Alexa Stevens: News Editor


Erin Koo

Alexa Stevens.

Alexa Stevens is a graduating fourth-year Politics major with a concentration in Journalism. They began work at the Review in their first year as a Production editor and went on to become a News editor their fourth. At the Review, they wrote extensive coverage on campus news, with a focus on policy and community events. In the future, Alexa plans on attending law school after taking a gap year. This summer, they will be working for the Chronicle-Telegram, continuing to cover news in northeastern Ohio.

This interview has been edited for length and clarity.

When you started working at the Review, what were you interested in covering?

I got the list of emails at the beginning of my first year, and the first thing I saw was an email about a new dispensary that was opening up for medical marijuana. That was my first-ever byline and I thought that was really cool — to talk about politics and the ways community members are supporting each other, various policy things, and to write it in a way that was clear for students to understand. Because I know when you come to a new state, you don’t really know the laws. It was really cool to break that down for people, and explain how there can be a dispensary while marijuana is not legal here.

How do you see your Politics major complementing your work at the Review?

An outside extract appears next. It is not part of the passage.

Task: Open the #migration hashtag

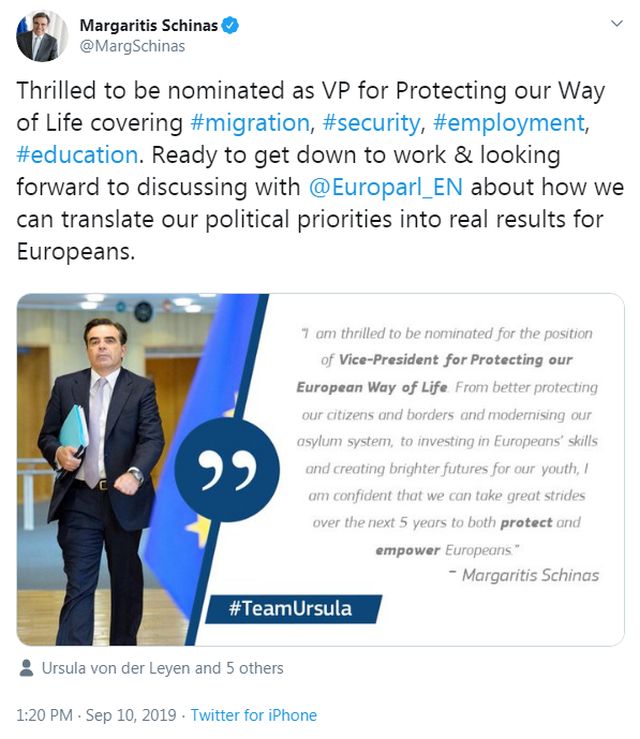Action: [250, 123]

I did a lot of research papers about journalism because I was really curious about the interactions between journalism and politics. I recently wrote a piece about how conspiracy theories impacted journalism and the landscape of the press, as well as the ethical questions that people who write news have to grapple with, and that they wake up to all these conspiracy theories. I think it’s been really interesting to see the research side of that, practice it, and be the people who have to face those realities that are ever-shifting. In a lot of politics classes, we talk a lot about media, and sometimes in a really negative way, and so it’s really helped to be practicing that while learning about how we can be not the good press, but as much as possible the fair, ethical press. It was really helpful to learn the methods that journalists have used for years, and what is most effective and most interesting to read. And then when I became an editor, I could apply those skills to sort of rework people’s pieces around that.

You mentioned your mom is a journalist and creative writer. What’s your relationship with her, as News editor? Do the two of you talk about journalism?

I used to ghostwrite for her growing up. I’d put my name to some stuff once I was a little bit older. One time she had an assignment to write three books in two weeks, and so I wrote one of them and my dad wrote another, and she wrote hers. So that’s how I got my first — and I think my only — book byline, when I was like 16. My mom and I write different kinds of journalism. She writes more about lifestyle and a lot of stuff for children, or for moms, or things like that — whatever she’s commissioned to write. But sometimes, when I’m coming home from the office, she wants me to call her so I can feel safe when I walk home. It’s early enough for her to still be up and she’ll ask me about the issue and I’ll tell her what kinds of stuff we’re doing, and what kinds of problems we’re facing. She gives me some good input, which is really nice.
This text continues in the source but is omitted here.